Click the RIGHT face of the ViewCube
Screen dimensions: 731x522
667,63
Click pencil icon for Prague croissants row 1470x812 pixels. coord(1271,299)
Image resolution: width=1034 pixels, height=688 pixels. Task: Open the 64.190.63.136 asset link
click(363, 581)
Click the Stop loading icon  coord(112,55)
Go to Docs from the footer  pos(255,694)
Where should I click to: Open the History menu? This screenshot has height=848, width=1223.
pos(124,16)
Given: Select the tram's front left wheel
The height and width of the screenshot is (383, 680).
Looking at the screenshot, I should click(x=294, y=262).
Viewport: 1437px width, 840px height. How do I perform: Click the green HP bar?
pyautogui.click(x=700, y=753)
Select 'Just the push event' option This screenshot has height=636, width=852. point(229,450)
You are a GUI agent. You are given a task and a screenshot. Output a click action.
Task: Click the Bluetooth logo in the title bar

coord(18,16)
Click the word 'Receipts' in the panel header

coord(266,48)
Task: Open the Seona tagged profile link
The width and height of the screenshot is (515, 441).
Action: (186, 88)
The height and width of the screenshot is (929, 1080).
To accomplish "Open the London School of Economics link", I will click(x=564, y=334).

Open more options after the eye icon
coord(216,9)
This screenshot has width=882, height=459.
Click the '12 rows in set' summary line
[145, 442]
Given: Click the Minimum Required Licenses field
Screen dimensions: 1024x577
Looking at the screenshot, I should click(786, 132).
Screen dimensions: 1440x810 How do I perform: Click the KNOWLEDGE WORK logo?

- INSTRUCTIONS TO FOLLOW
Retype, exactly as written, everything from the first line of the data above through the line containing "Given: Select the tram's front left wheel". Nothing else should appear.

- ANSWER FOR THE TASK
Click the RIGHT face of the ViewCube
Screen dimensions: 731x522
667,63
Click pencil icon for Prague croissants row 1470x812 pixels. coord(1271,299)
Image resolution: width=1034 pixels, height=688 pixels. Task: Open the 64.190.63.136 asset link
click(363, 581)
Click the Stop loading icon  coord(112,55)
Go to Docs from the footer  pos(255,694)
Where should I click to: Open the History menu? This screenshot has height=848, width=1223.
pos(124,16)
Given: Select the tram's front left wheel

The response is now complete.